No effective therapy for PML is currently available. Improvement of immune status (e.g., by optimization of antiretroviral therapy in HIV-infected individuals) has been reported to result in stabilization or remission of disease.

Prion diseases of the CNS may present as sporadic, rapidly progressive dementia associated with myoclonus (Creutzfeldt-Jakob disease, CJD), or less commonly as familial forms of rapidly progressive dementia (familial CJD); cerebellar degeneration (Gerstmann-Straussler-Scheinker disease, GSS); or complex syndromes of insomnia, hallucinations, motor abnormalities, and autonomic and endocrine disturbances (fatal familial insomnia, FFI). Iatrogenic prion diseases can result from use of contaminated corneal or dura grafts, neurosurgical instruments, or cadaveric-derived pituitary hormones. Approximately 70 cases of an atypical form of CJD (new variant CJD) characterized by early age of onset and prominent initial neuropsychiatric and behavioral abnormalities followed by ataxia and progressive dementia have been reported, initially from England and France. It has been suggested, but not definitively established, that these cases may be the result of human exposure to food or other products derived from cattle infected with bovine spongiform encephalopathy (“mad cow disease”).
DIAGNOSIS   CT and MRI are often normal but may show rapidly progressive atrophy or increased T2 signal in the basal ganglia (MRI). CSF cell counts and chemistries are normal. Both CSF and neuroimaging studies may help exclude other diagnoses. It has been reported that the presence in CSF of a specific protein (14-3-3) is suggestive but not diagnostic of CJD. EEG may show periodic sharp wave complexes in CJD, but these are absent or occur only rarely in GSS, FFI, and new variant CJD. Definitive diagnosis of sporadic forms of prion disease requires brain biopsy; findings include neuronal loss, astrogliosis, spongiform changes, absence of inflammatory response, and the presence, in GSS and new variant CJD, of typical plaques containing protease-resistant prion protein. The detection of protease-resistant prion proteins by immunoblotting or immunocytochemistry establishes the diagnosis. If the pt has a family history suggestive of inherited CJD, sequencing the prion protein gene may facilitate the diagnosis.

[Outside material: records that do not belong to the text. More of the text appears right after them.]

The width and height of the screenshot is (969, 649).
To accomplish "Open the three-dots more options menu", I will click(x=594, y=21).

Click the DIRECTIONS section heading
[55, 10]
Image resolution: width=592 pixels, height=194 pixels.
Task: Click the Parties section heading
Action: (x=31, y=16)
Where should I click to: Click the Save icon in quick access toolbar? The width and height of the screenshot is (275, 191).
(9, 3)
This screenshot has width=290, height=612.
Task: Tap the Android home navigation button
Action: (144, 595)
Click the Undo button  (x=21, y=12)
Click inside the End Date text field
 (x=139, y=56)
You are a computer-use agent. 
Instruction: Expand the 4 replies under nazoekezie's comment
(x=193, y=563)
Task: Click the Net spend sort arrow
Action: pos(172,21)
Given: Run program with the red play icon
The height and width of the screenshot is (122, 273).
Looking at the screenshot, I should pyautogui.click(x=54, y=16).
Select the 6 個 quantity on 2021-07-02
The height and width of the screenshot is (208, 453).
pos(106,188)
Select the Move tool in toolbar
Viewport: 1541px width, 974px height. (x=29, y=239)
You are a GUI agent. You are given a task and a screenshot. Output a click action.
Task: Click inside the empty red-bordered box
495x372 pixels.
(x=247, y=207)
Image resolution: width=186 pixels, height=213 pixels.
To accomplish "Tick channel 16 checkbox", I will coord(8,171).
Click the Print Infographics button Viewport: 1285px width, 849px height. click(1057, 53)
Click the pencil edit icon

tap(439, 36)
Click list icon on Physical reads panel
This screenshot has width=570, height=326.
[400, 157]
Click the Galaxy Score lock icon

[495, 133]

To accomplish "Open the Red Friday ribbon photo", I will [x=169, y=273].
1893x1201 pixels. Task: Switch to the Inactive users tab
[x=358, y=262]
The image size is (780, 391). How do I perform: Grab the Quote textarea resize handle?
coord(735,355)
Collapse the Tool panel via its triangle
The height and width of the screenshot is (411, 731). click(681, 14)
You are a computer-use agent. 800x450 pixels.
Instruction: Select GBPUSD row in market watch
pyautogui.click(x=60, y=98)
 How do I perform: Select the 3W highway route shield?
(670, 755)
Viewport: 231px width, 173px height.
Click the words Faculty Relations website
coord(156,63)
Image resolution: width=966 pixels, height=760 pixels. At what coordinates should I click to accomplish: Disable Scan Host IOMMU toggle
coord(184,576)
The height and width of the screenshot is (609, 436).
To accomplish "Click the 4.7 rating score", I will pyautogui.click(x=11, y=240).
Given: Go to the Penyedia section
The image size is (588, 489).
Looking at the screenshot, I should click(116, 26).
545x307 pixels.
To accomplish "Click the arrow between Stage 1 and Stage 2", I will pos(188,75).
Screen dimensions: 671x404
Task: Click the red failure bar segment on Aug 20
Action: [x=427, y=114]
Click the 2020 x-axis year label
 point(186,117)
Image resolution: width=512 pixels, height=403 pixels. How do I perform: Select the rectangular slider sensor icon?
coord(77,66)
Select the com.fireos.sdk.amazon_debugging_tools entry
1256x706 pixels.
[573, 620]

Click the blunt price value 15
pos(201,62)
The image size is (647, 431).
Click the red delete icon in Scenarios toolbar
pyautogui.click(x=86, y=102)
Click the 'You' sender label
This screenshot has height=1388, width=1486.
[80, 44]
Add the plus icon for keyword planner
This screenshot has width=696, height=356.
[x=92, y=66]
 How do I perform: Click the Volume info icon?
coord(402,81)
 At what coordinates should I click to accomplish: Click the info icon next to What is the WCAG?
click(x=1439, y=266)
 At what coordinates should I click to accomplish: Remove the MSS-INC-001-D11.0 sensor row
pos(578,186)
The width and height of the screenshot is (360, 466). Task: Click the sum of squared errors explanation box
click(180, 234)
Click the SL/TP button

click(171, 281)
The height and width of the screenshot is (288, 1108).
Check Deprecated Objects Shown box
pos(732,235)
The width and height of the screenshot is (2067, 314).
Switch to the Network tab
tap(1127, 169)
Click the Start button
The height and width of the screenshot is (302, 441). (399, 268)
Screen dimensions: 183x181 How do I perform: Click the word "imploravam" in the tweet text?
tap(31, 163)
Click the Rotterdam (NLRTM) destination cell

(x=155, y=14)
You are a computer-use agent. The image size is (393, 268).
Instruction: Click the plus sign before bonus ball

CNS prion diseases are all inexorably progressive and invariably fatal. No effective treatment is currently available.


For a more detailed discussion, see Tyler KL: Viral Meningitis and Encephalitis, Chap. 373, p. 2471, in HPIM-15; Prusiner SB, Bosque P: Prion Diseases, Chap. 375, p. 2486 in HPIM-15; and HPIM-15 chapters covering specific organisms or infections.